Please retype, word for word, the line containing "Given: Click the LIST subtitle text" and every line after it through the end of the records, leaving out all pictures.

(PROVIDED INFORMATION begins)

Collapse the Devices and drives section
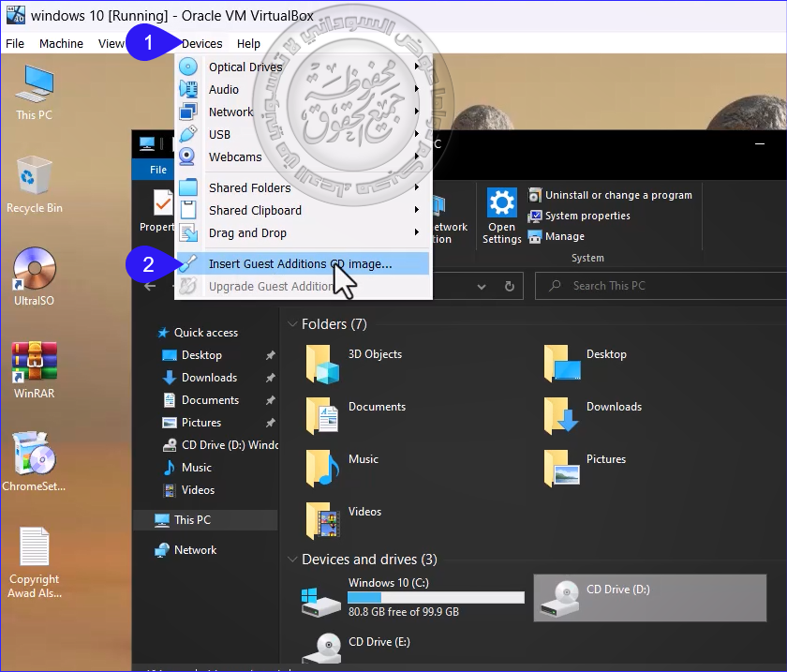787x672 pixels. pyautogui.click(x=291, y=560)
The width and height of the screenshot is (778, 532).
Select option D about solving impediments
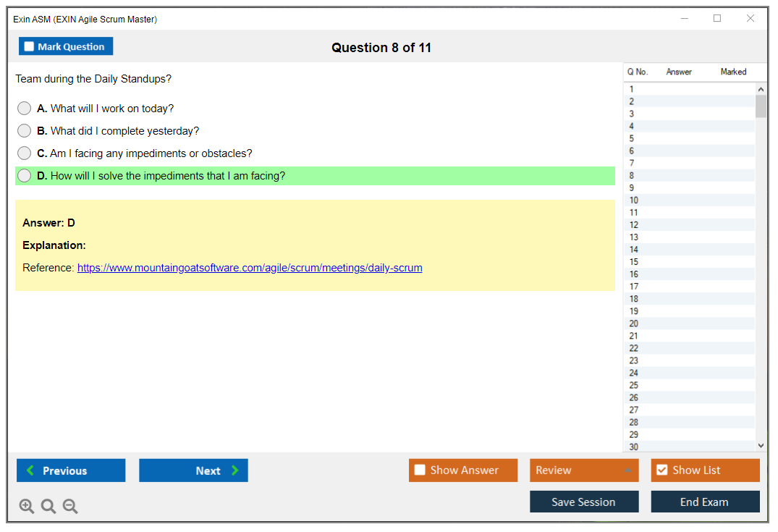25,176
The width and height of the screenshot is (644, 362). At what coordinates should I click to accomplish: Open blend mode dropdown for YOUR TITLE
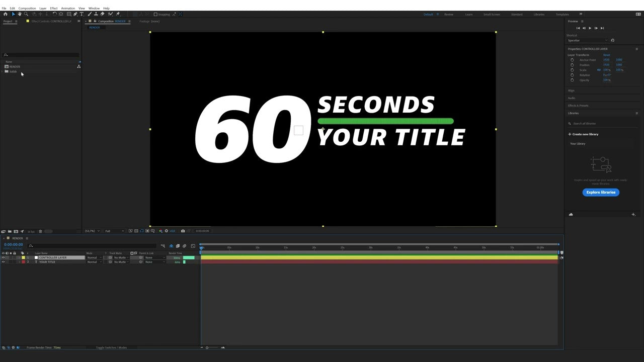point(94,262)
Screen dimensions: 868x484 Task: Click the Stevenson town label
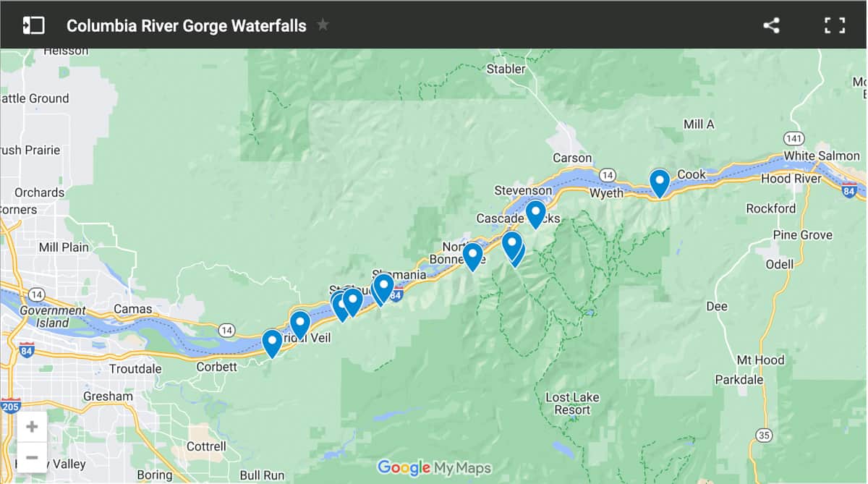coord(523,190)
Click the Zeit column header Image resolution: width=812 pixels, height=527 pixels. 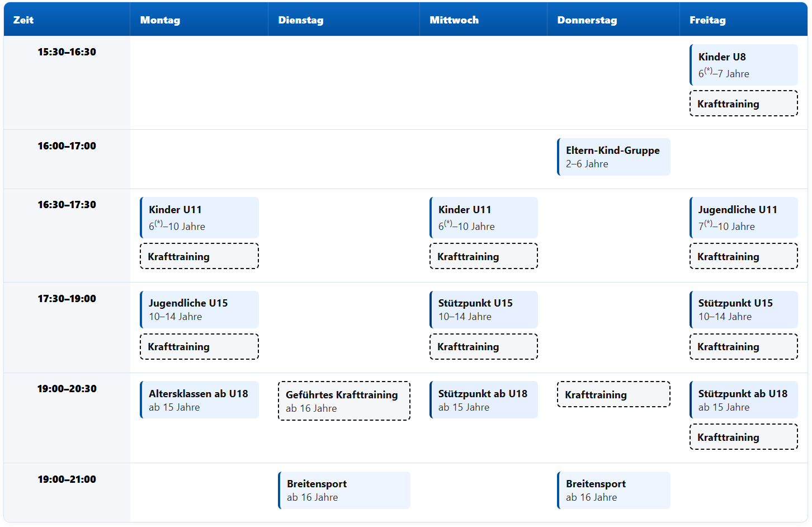[23, 20]
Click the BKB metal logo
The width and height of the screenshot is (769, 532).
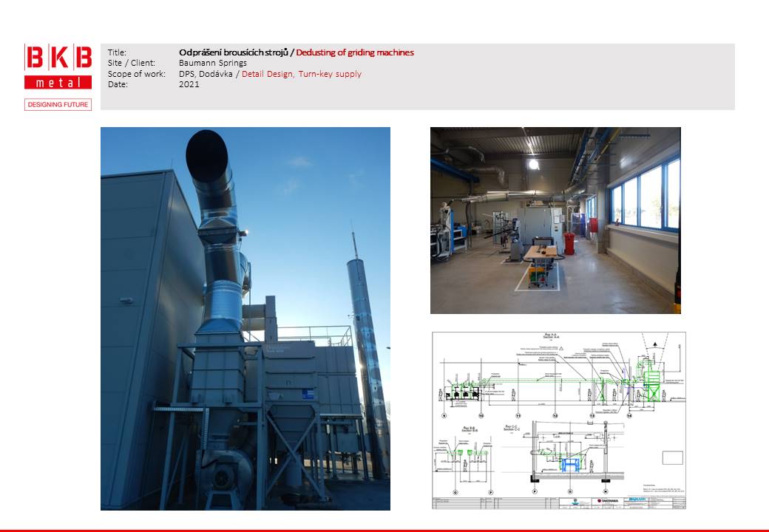[x=58, y=67]
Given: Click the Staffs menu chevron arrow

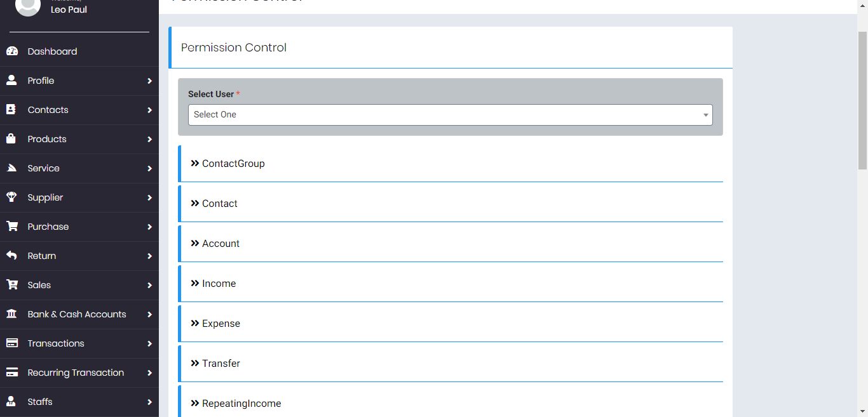Looking at the screenshot, I should (x=149, y=402).
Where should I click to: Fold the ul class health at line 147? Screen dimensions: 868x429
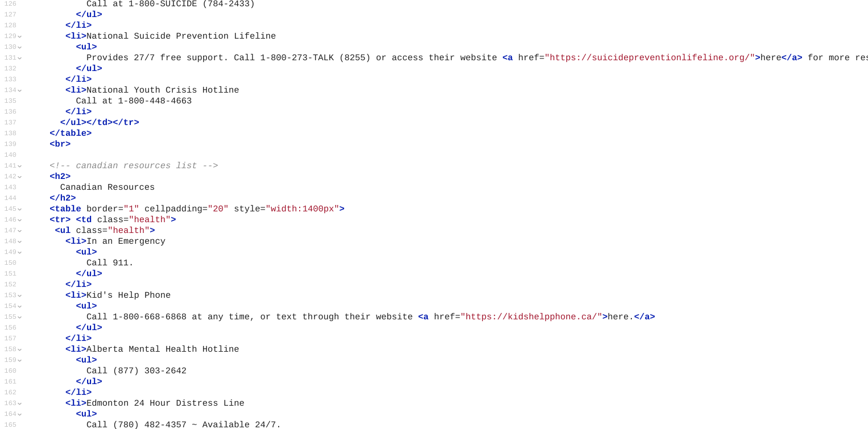click(x=19, y=231)
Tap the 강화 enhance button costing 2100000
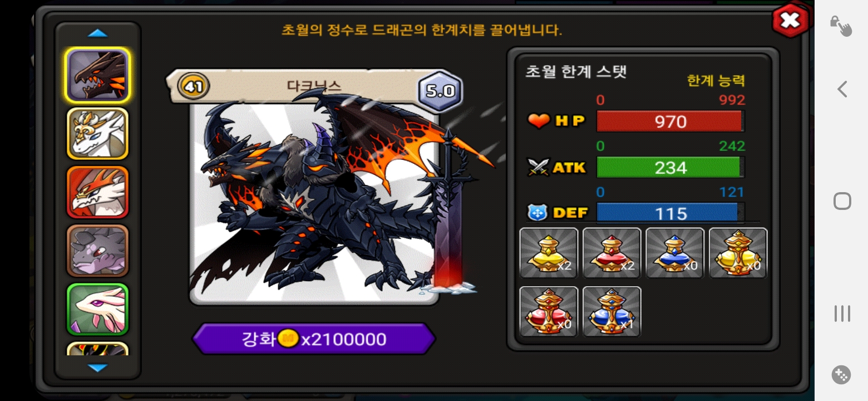The image size is (868, 401). pos(314,339)
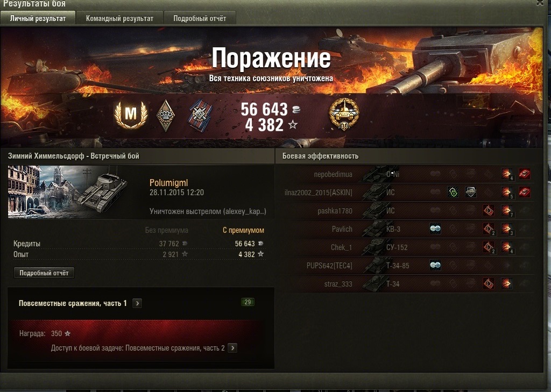Click the green 29 counter badge

pos(248,302)
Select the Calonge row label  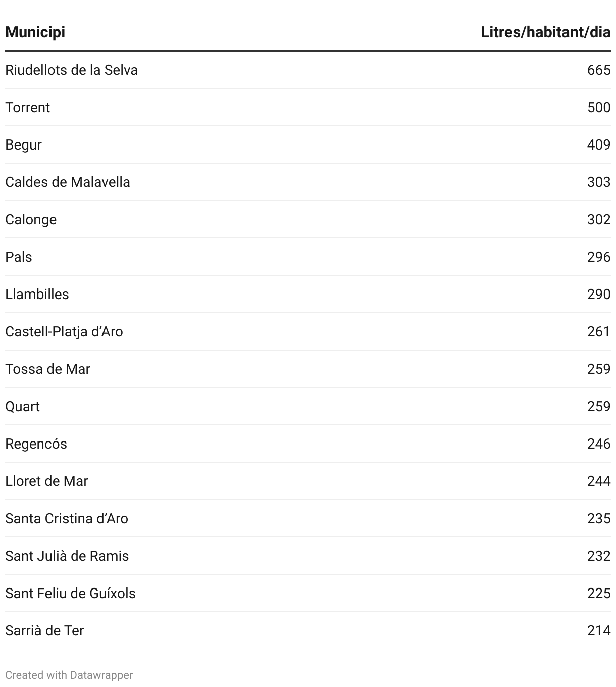pyautogui.click(x=31, y=219)
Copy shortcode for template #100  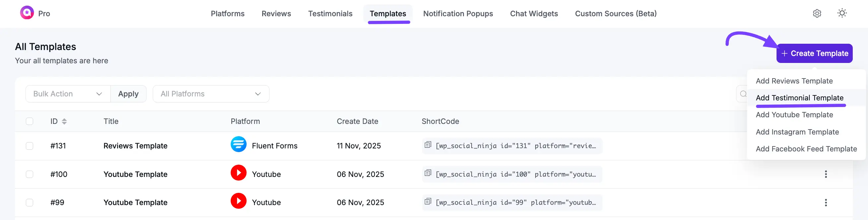428,173
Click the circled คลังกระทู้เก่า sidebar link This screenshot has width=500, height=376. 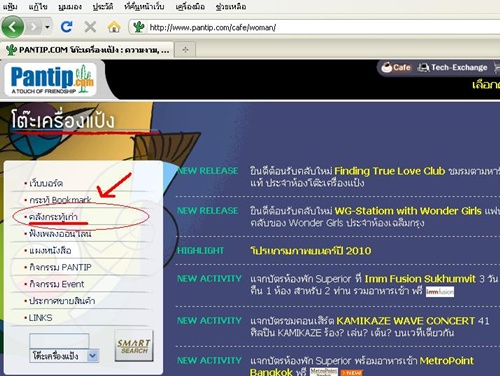coord(53,217)
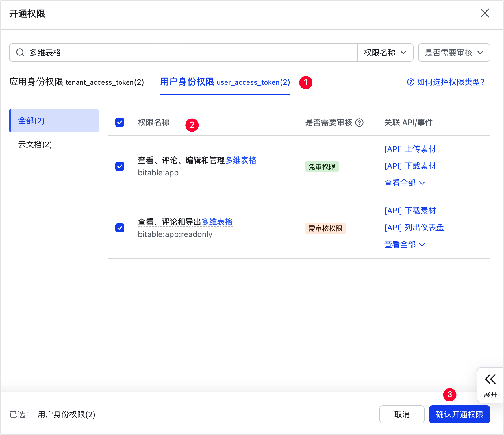504x435 pixels.
Task: Close the 开通权限 dialog with X icon
Action: pyautogui.click(x=485, y=13)
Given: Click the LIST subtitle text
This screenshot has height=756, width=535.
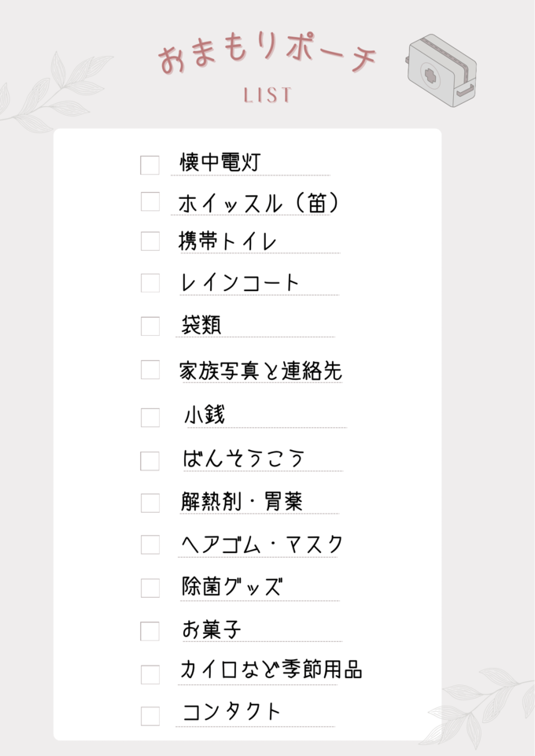Looking at the screenshot, I should pos(268,95).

(PROVIDED INFORMATION ends)

ANSWER BELOW:
Given: Click the LIST subtitle text
This screenshot has height=756, width=535.
Looking at the screenshot, I should pos(268,95).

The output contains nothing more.